2016-06-07 Thread Colm Buckley

Colm Buckley added the comment:

Here's where things stand, as I currently see it.

Under certain circumstances, under Linux at least, calls to getrandom() will 
block. Specifically, they will block if the system's PRNG has been 
insufficiently initialized. Depending on the nature of the host, this block can 
be for a long time - delays of over 90 seconds have been observed.

This does not just affect VMs; physical systems are also affected.

Even if an application does not explicitly request random data, Python calls 
this function early in its execution to initialize the per-process hash seed 
(in _PyRandom_Init()).

The net effect is that *all* invocations of Python will block at startup if the 
system RNG is blocking. The only reason this is being called out as 
Linux-specific is that the behavior has been noticed in Linux.

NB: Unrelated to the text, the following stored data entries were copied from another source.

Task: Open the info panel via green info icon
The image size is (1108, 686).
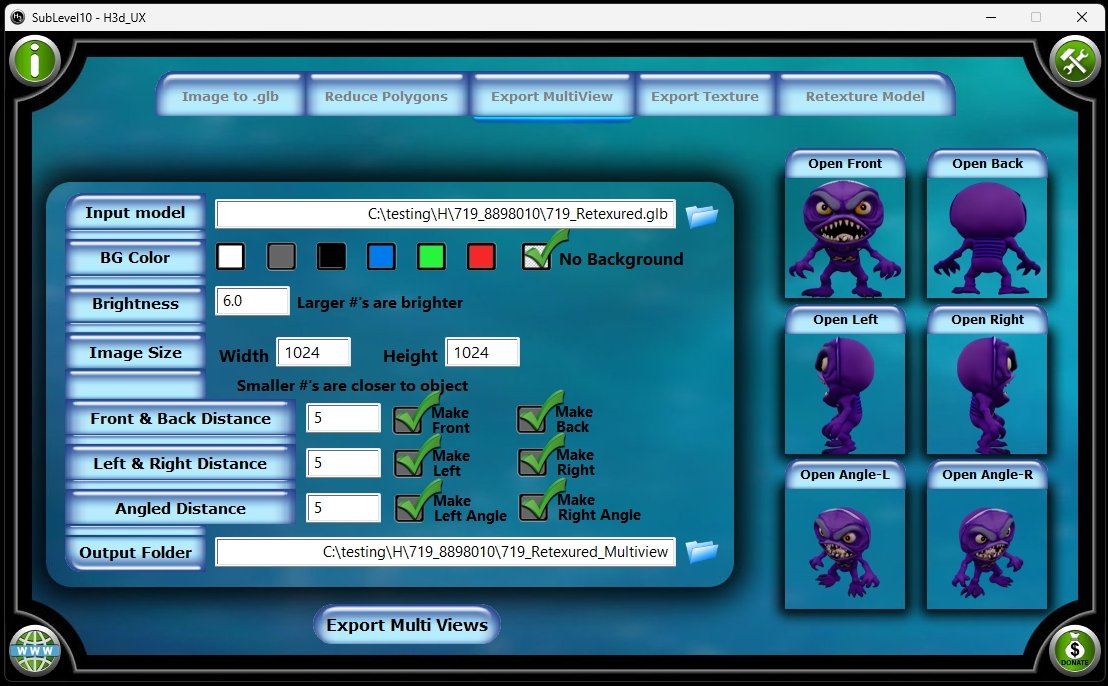Action: click(35, 60)
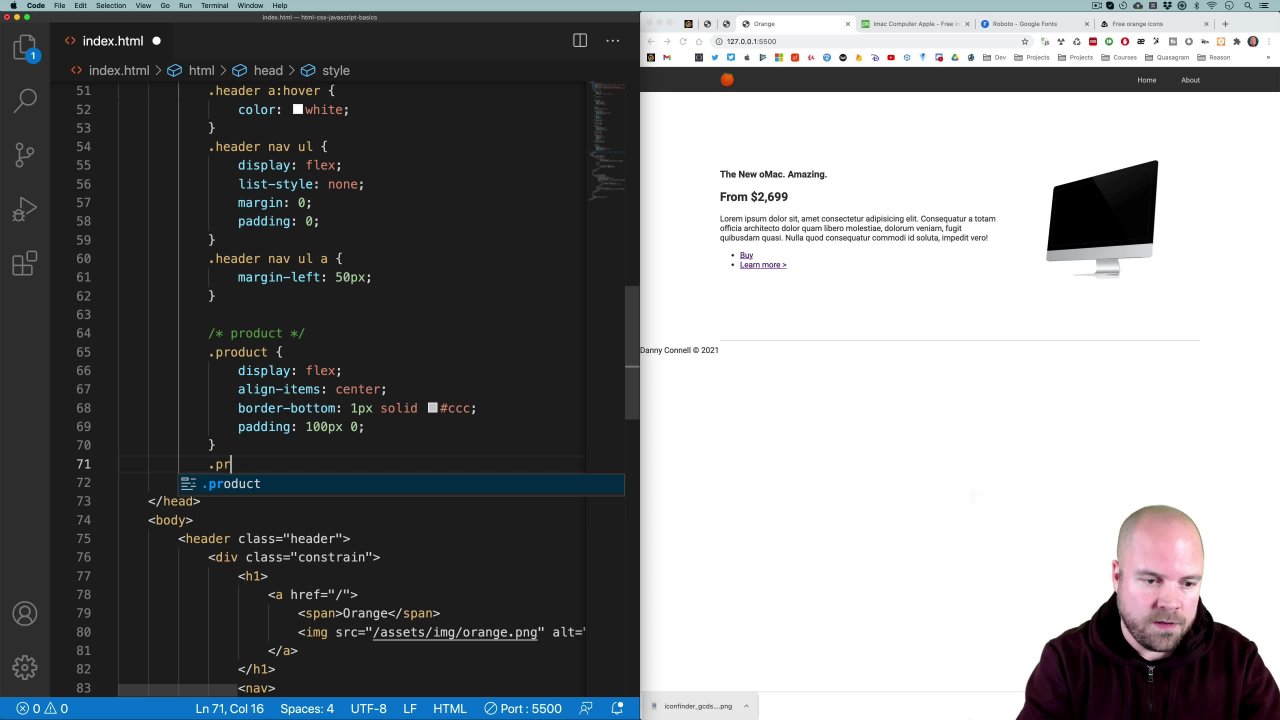This screenshot has height=720, width=1280.
Task: Open the Explorer view in activity bar
Action: tap(25, 47)
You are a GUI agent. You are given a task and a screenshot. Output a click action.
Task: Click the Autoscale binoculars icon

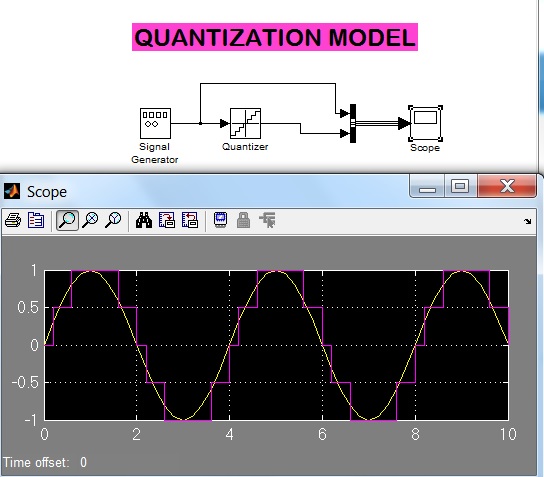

I posit that it's *highly undesirable* to have Python block on the system RNG 
even when called in non-crypto contexts. (The specific trigger for this bug is 
the current behavior of Debian's 'testing' branch which calls a Python script 
very shortly after boot to parse crontab entries.)

Regardless of what behavior is expected of module functions such as 
os.urandom(), a blocking RNG must not be used to initialize _Py_HashSecret, 
even at the expense of predictability.

I agree that ultimately a variety of interfaces should be exposed, to allow 
developers to choose sensible compromises between performance and security. 
However, the current patchset makes the minimal change to system behavior while 
allowing a practical path forward.

My personal preference would be for os.urandom(n) to favor non-blocking 
operation over cryptographic security, and either add os.random() or add an 
optional parameter to os.urandom() to make the opposite trade-off.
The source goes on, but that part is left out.